EXERCISE REQUIREMENTS:
Copy out verbatim the part that opens with the line containing "This screenshot has height=1512, width=2411." and closes with the line containing "coord(517,47)", both lines included.

* Start INPUT DATA *

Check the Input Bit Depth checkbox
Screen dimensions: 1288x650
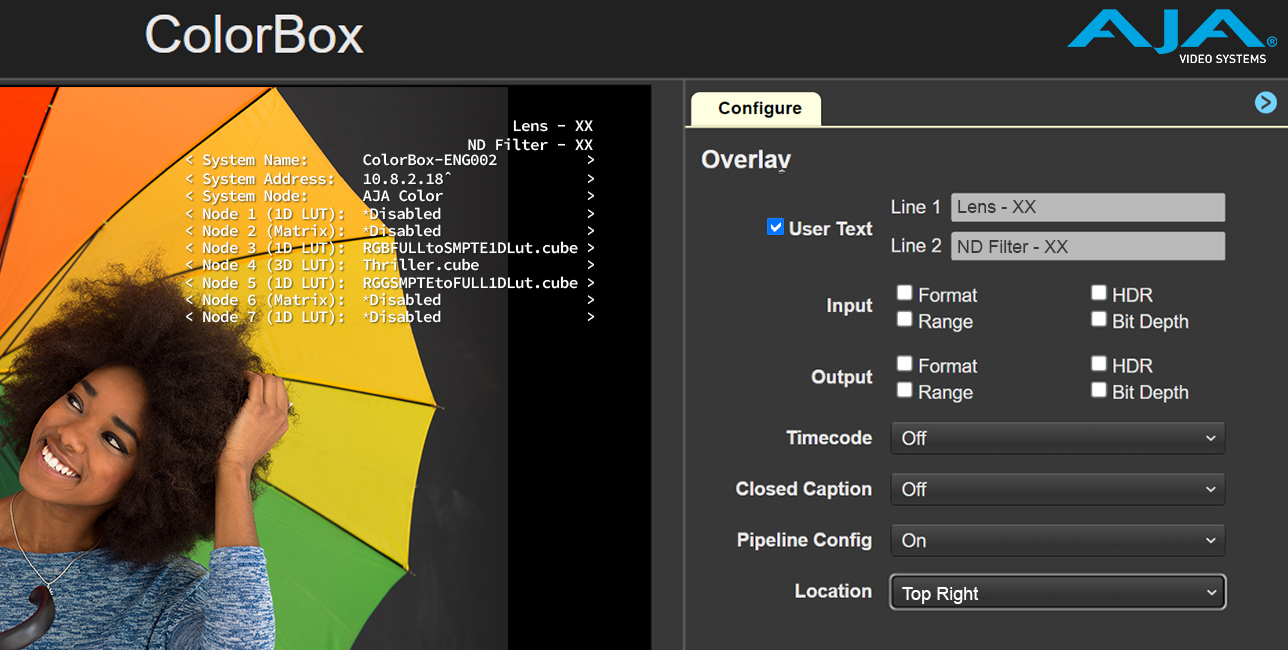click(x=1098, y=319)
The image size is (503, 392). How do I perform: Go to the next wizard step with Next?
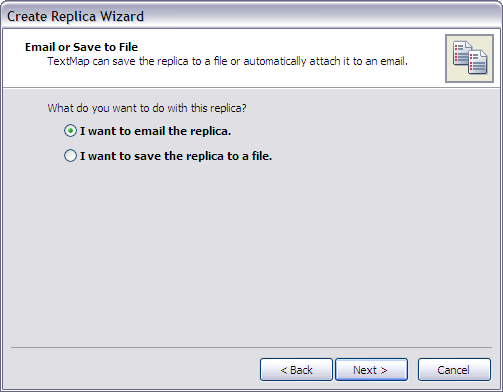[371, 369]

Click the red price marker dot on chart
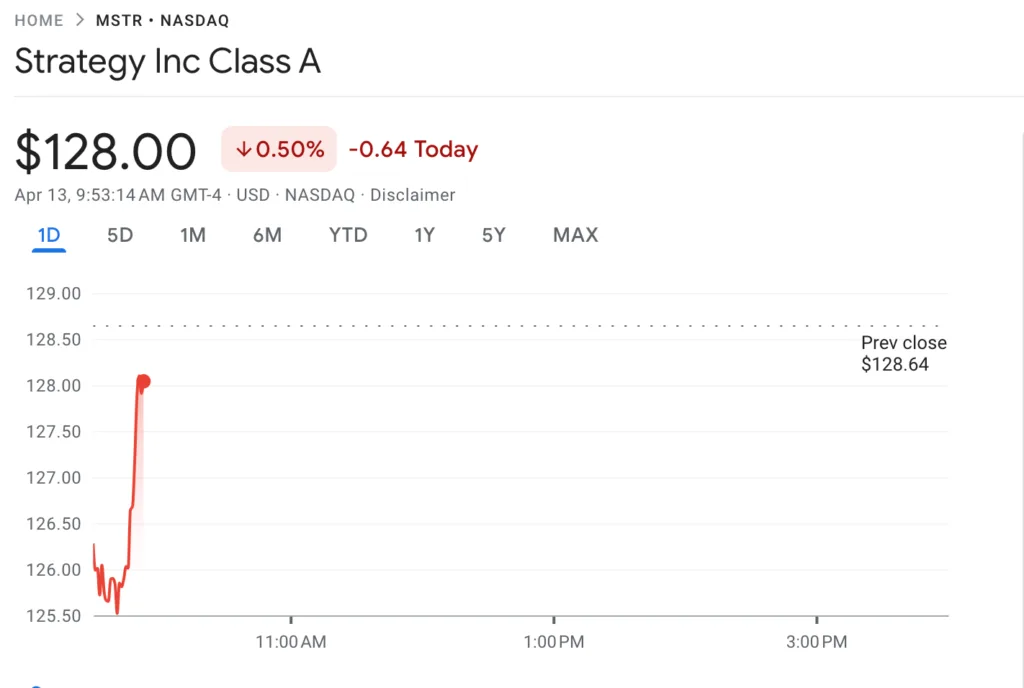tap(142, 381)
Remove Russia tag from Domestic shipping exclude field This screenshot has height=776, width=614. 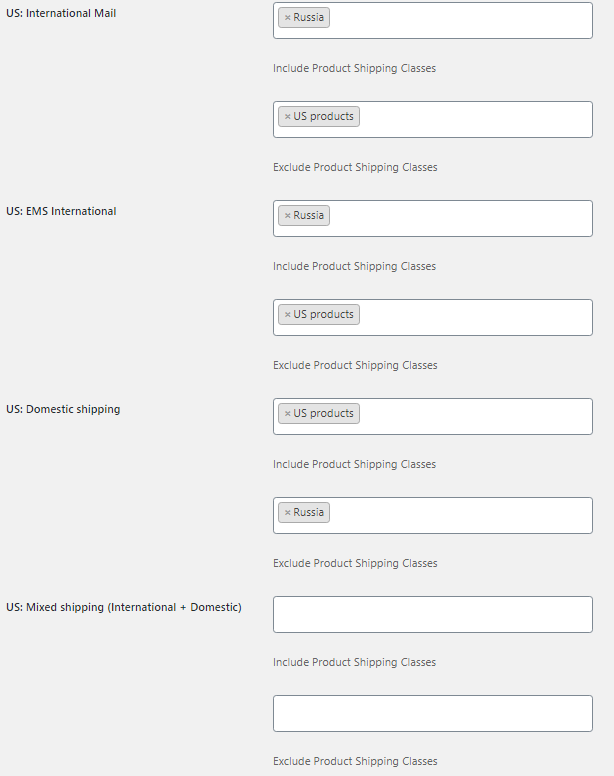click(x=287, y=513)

* End INPUT DATA *
* Start INPUT DATA *

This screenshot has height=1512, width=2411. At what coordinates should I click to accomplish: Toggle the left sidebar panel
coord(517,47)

* End INPUT DATA *

SOLUTION FOR THIS PROBLEM:
This screenshot has height=1512, width=2411. At what coordinates should I click to accomplish: Toggle the left sidebar panel
coord(517,47)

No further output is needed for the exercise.